Department of Education Continues to be in Significant Breach of Borrower Defense Settlement

Frustration grows with the Department’s perpetual failure to deliver relief according to the dates it agreed to in the $6 billion settlement 

San Francisco – At a hearing on September 26, 2024 regarding the Plaintiffs’ motion to enforce implementation of settlement relief in the lawsuit Sweet v. Cardona, Judge William Alsup heard updates regarding ongoing issues with the gross mishandling of settlement relief in the $6 billion borrower defense settlement and frustration that the Department is now in material breach of the settlement for a second time. 

This was the fourth status hearing that Judge Alsup ordered as part of a strict schedule of accountability measures to ensure that the overdue relief is delivered as soon as possible, after the Department failed to meet the original settlement deadline of January 28, 2024, for the “automatic relief group.” That deadline was extended to August 31, 2024.  

The hearing revealed: 

  • The Department reports that it is now in “substantial compliance” with the settlement provisions relating to the automatic relief group. 

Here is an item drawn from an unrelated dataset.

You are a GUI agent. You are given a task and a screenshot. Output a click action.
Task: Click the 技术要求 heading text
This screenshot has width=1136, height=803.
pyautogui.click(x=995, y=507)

  • The Department is once again in material breach of the settlement because it failed to meet the July 28, 2024, deadline to deliver relief to all members of “Decision Group 1.” This group includes approximately 33,000 class members who submitted borrower defense applications on or before December 31, 2017. 

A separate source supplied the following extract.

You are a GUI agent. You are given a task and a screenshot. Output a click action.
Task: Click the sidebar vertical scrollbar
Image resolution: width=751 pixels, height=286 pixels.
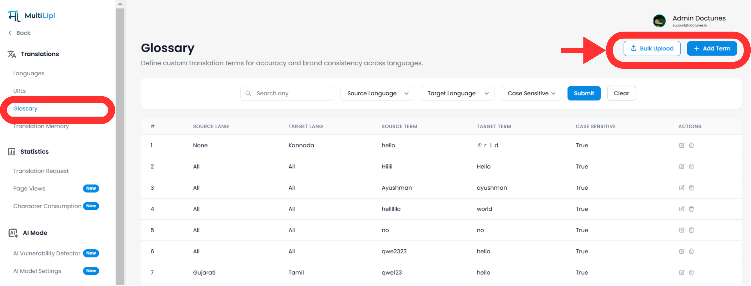[x=120, y=145]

  • The Department sought to implement a new procedure for processing relief for members of the Decision Group, which the Plaintiffs opposed because it is untested and would take months to set up. Judge Alsup denied the Department’s request and ordered the Department to use the same process it established for the automatic relief group for Decision Groups 1 and 2. If the Department wishes to use a new procedure to process relief for subsequent Decision Groups, it must file a motion within the next six weeks explaining why a change is needed and how it would work. 

  • The deadline for relief for Decision Group 1 is extended to December 20, 2024. The deadline for relief for Decision Group 2 remains January 28, 2025. 

“The pattern we have seen from the Department of Education throughout this settlement implementation is that it does not take action until it is in material breach of a legally binding settlement and ordered by a judge to comply. There are tens of thousands of borrowers waiting for relief and these errors and delays need to be addressed by the Department and its servicers with far greater urgency,” said Eileen Connor, President and Executive Director of the Project on Predatory Student Lending. "Our clients have already been waiting far too long for a resolution and this relief has real, meaningful consequences in their lives. As Judge Alsup pointed out, this settlement relief is extremely important to student borrowers, and they are counting on the Department to do its job and get it right. We will continue to work to ensure accountability until every single client gets the relief they are owed.” 

Case Background:  

Nearly 196,000 student borrowers were told by the Biden administration that their loans would be wiped away, their credit would be repaired, and money they had paid to the government on fraudulent loans would be returned. But as the settlement deadline passed on January 28, 2024, about a third of these borrowers still had not had their loans canceled.  

Borrowers filed a motion to enforce the settlement on March 19, 2024. A few weeks later, on April 10, 2024, they filed a reply brief detailing extensive failures, including how the Department did not perform oversight of student loan servicers, did not pay attention to its own data, and failed to monitor compliance. It states that the Department has offered only “easily avoidable errors, self-inflicted obstacles, meager excuses, and decisions that could most charitably be described as grossly negligent.” 

Judge Alsup then ordered a series of accountability measures, including biweekly in-person meetings between the Department, servicers, and plaintiff attorneys, as well as regular status hearings. 

Missing the court-ordered deadlines has caused hardship above and beyond what class members have already experienced.  

The borrowers are represented by the Project on Predatory Student Lending. 

For more information about Sweet v. Cardona and the settlement, visit our website. 

About the Project on Predatory Student Lending  

Established in 2012, the Project on Predatory Student Lending represents over a million former students of predatory for-profit colleges. Its mission is to use litigation to eliminate predatory practices in higher education, and to relieve current and future borrowers from fraudulent student loan debt. PPSL has won landmark cases to protect borrower rights, recover money owed, and cancel more than $22 billion in fraudulent debt. Its ongoing cases hold predatory colleges accountable and force the U.S. Department of Education to act on behalf of students and stop protecting this insidious industry.